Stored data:
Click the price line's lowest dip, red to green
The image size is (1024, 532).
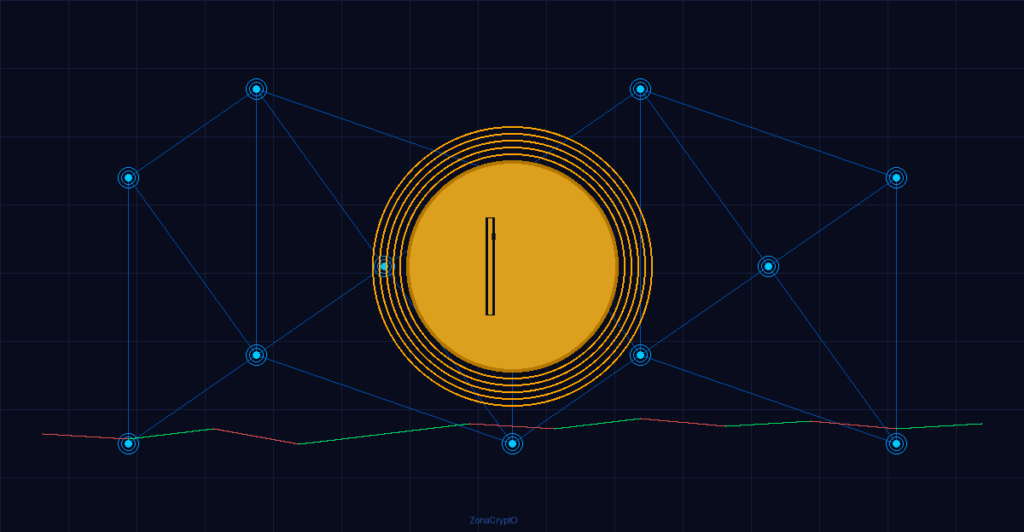[x=298, y=444]
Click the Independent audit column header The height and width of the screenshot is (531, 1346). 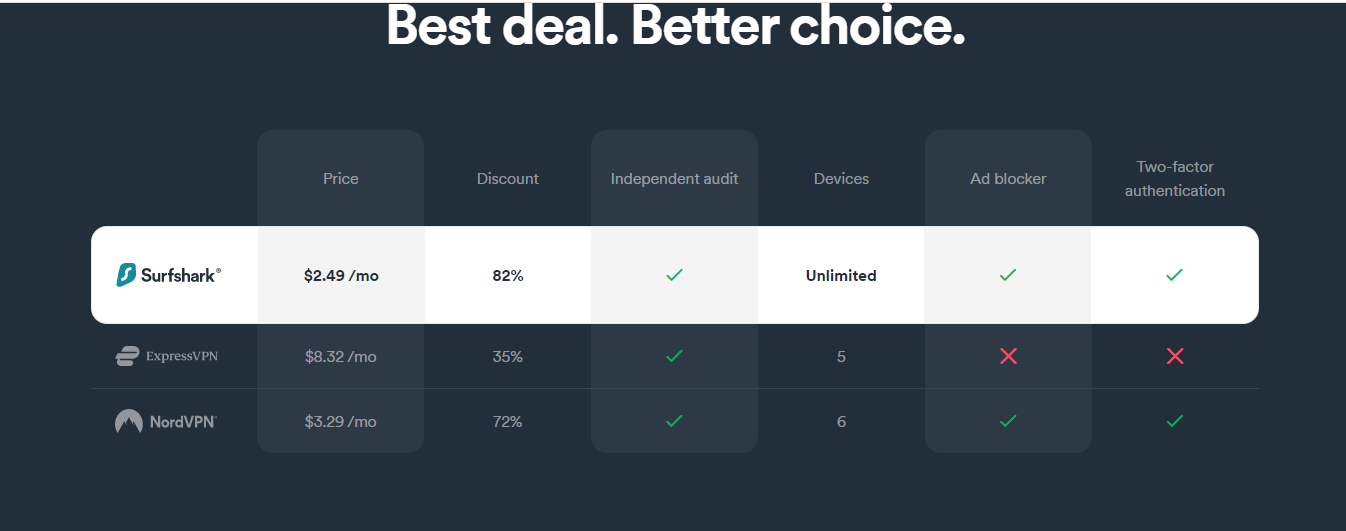coord(675,179)
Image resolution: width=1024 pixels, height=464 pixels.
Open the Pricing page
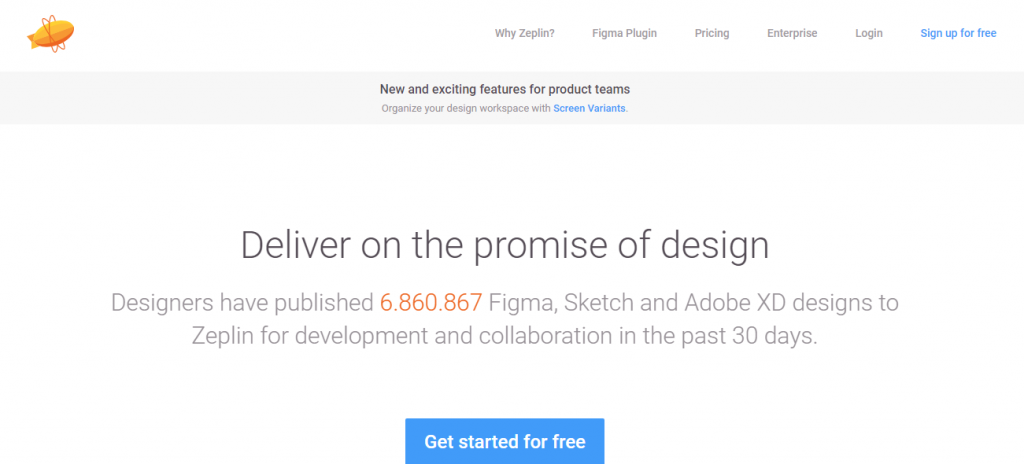pyautogui.click(x=712, y=33)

WHAT YOU ARE ASKED TO DO
Output the line that contains "Image resolution: width=1024" and every line after it to the end of the records, word for word, leaving out the pictures.

WRITTEN ANSWER
Image resolution: width=1024 pixels, height=464 pixels.
Open the Pricing page
pyautogui.click(x=712, y=33)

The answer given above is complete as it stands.